Tickets are submitted to the registry via the SubmitTicket gRPC.
The registry queues them for the verifier to pull. Tickets are stored
without any association to the client session.
Context-free by design: Verification tickets contain only the mathematical inputs and outputs of a shard computation. The verifier has no way to determine who sent the original request or what the user asked.
Full output-stage 2PC replaces the retired server-side sidecar path.
Output privacy path: penultimate compute shard (N-1) hands off to output MPC A/B with bound output-2PC metadata; MPC A/B return a sampled-token artifact to the client with session/step/key/hash binding for replay/substitution resistance.
off: plaintext token pathdecode_client_sample: encrypted top-k for client samplingfull_output_2pc: output MPC A/B artifact pathserver_sample is retired and rejected at runtimesource .venv/bin/activate
python -m pytest tests/test_mpc_output_adversarial.py \
tests/test_mpc_output_leakage.py -qVision MPC note: current vision privacy includes MPC handling for image-side share processing and text-stage output privacy controls. Full parity coverage across all vision internals remains an active hardening area.

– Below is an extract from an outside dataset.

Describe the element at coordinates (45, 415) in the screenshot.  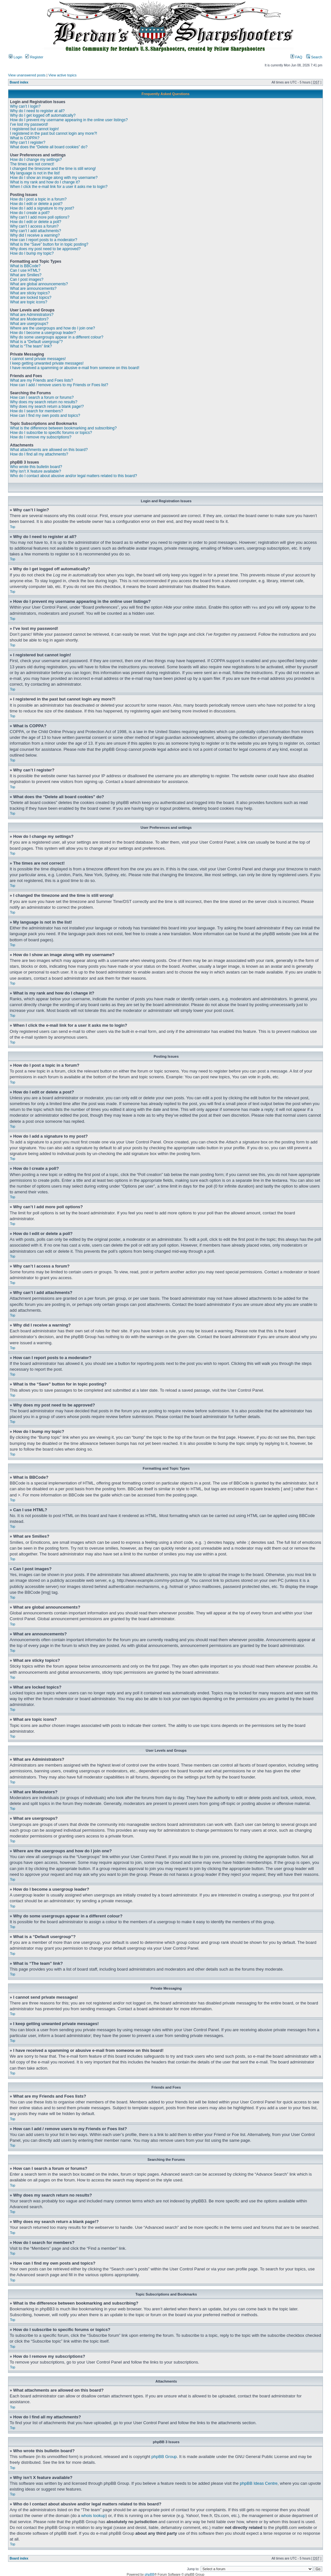
I see `How can I find my own posts and topics?` at that location.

How staking identity, node identity, and lifecycle RPCs are now bound and verified.
For compute/vision/MPC/daemon in on-chain mode, registration includes an EVM signature
over a canonical payload containing node ID, address, model/shard, share-signing
key, timestamp, and nonce. The registry recovers the signer and requires it to
match node_id.
Registration, heartbeat, and unregister all include timestamp + nonce inputs. The registry enforces max clock skew and one-time nonce usage to reject replayed control-plane messages. To reduce abuse surface, auth nonce caches are bounded and auth RPCs are rate-limited per peer/node.
Admission is not one-and-done. During operation, ineligible staked node types are filtered from discovery and model-health views, and can be evicted during heartbeat checks until eligibility is restored.
How the verifier detects and reports cheating.
Fraud-proof lifecycle: compute node submits a signed suspicion report -> registry validates signatures and evidence bindings -> confirmed anomalies trigger slashing policy; non-confirmed reports are retained for audit history only.
Share windows are posted, disputed if needed, then finalized with safety gates.
The share-chain emits a SettlementSummary for each window
(weighted shares per node, token usage, block range, settlement hash).
The registry only accepts windows with validated shares and required
audits, then computes payout splits for that settlement.
Racing winners are reported to the registry and signed as coordinator receipts. During settlement, winner nodes get a bounded share-weight bonus while all other validated shares remain payable.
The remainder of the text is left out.